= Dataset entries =
____

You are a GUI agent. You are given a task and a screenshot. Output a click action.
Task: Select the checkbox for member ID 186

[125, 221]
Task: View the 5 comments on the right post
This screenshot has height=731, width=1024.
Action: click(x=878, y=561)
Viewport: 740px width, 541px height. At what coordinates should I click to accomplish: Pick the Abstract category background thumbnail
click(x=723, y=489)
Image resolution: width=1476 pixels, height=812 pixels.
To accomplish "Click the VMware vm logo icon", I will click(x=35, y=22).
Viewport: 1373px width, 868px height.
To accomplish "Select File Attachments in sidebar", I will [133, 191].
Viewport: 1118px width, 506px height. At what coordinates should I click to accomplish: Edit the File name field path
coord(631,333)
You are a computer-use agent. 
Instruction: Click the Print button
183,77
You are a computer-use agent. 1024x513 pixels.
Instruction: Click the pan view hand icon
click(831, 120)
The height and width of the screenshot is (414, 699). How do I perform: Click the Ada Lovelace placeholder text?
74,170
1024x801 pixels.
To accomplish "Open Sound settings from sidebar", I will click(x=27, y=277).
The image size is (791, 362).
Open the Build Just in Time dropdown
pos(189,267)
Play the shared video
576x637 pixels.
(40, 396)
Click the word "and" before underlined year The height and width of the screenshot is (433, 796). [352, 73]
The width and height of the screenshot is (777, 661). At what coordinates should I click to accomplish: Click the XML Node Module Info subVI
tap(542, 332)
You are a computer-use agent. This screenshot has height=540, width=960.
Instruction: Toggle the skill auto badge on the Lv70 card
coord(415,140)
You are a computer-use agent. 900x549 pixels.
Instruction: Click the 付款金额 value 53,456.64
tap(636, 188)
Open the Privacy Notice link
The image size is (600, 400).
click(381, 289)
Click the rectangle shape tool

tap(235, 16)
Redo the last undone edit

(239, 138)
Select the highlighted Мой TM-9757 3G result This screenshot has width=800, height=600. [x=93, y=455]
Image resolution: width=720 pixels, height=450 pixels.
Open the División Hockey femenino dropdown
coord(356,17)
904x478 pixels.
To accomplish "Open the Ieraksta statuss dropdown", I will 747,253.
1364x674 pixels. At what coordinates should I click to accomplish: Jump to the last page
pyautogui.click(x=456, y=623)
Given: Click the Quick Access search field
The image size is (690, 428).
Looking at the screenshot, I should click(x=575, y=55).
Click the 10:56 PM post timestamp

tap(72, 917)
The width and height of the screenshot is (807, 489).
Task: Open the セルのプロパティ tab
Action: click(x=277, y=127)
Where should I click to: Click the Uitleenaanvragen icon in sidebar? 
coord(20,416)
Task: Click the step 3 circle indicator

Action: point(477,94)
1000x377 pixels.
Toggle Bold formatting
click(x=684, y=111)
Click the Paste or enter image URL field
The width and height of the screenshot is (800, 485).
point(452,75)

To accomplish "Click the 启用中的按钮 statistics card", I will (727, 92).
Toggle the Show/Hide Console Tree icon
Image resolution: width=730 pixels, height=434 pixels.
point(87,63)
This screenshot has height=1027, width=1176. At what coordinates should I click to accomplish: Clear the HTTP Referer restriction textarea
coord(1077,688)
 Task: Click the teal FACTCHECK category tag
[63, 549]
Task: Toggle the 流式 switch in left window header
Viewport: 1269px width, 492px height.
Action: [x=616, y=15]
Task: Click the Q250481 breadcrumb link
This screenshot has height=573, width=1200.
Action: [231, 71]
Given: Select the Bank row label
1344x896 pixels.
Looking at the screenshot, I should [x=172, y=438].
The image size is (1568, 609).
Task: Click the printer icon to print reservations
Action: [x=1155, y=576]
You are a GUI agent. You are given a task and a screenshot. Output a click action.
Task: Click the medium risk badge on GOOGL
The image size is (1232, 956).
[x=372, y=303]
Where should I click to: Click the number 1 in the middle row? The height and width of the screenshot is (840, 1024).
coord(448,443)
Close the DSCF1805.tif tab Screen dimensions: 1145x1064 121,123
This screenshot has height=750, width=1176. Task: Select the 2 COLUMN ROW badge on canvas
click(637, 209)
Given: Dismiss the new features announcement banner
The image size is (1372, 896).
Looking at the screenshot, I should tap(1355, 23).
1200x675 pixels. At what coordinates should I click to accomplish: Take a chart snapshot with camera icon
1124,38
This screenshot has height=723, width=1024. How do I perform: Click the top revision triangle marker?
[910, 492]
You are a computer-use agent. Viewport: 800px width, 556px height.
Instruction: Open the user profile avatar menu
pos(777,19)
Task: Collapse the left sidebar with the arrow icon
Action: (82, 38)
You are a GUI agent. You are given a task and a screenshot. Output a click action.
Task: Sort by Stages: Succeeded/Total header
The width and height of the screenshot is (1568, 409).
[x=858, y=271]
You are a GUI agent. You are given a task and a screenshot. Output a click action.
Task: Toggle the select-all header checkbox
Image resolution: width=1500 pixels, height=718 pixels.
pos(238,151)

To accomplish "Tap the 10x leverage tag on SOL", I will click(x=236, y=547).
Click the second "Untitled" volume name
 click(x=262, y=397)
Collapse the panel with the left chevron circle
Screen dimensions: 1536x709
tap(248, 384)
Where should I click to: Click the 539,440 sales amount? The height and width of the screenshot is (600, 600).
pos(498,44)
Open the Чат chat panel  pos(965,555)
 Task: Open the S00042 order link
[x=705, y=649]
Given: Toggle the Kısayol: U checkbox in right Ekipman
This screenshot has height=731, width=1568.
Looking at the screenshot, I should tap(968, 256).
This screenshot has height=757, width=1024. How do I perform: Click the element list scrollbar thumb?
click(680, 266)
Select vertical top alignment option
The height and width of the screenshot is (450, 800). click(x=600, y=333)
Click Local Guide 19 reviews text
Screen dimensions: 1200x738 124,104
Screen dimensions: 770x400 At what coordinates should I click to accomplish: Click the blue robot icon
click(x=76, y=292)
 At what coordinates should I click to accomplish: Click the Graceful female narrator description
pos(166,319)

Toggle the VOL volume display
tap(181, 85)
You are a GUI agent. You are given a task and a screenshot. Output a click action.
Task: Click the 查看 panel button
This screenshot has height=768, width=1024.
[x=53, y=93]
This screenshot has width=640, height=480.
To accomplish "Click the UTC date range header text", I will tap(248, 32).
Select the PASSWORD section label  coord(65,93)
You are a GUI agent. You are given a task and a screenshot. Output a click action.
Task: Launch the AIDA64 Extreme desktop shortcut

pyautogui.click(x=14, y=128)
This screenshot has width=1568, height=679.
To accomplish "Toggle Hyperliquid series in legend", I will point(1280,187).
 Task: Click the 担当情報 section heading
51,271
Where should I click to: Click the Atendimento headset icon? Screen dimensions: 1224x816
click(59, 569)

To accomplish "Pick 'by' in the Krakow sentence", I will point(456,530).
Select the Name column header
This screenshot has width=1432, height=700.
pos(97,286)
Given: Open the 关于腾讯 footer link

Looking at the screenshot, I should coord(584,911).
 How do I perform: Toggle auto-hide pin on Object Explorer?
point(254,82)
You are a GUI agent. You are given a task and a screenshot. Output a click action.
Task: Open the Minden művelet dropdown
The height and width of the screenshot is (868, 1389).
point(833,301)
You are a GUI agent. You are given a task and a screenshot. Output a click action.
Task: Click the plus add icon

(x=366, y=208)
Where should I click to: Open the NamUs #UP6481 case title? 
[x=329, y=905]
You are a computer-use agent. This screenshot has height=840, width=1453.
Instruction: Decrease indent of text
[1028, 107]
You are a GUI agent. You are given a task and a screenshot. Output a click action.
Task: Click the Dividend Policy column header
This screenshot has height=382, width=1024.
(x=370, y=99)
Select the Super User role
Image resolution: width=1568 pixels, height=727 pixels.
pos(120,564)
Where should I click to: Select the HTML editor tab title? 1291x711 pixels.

____

From the records above, repeat exactly the lines from the one with "Click the 10:56 PM post timestamp" through the one with "1000x377 pixels.", both included.

= ANSWER BOX =
Click the 10:56 PM post timestamp

tap(72, 917)
The width and height of the screenshot is (807, 489).
Task: Open the セルのプロパティ tab
Action: click(x=277, y=127)
Where should I click to: Click the Uitleenaanvragen icon in sidebar? 
coord(20,416)
Task: Click the step 3 circle indicator

Action: point(477,94)
1000x377 pixels.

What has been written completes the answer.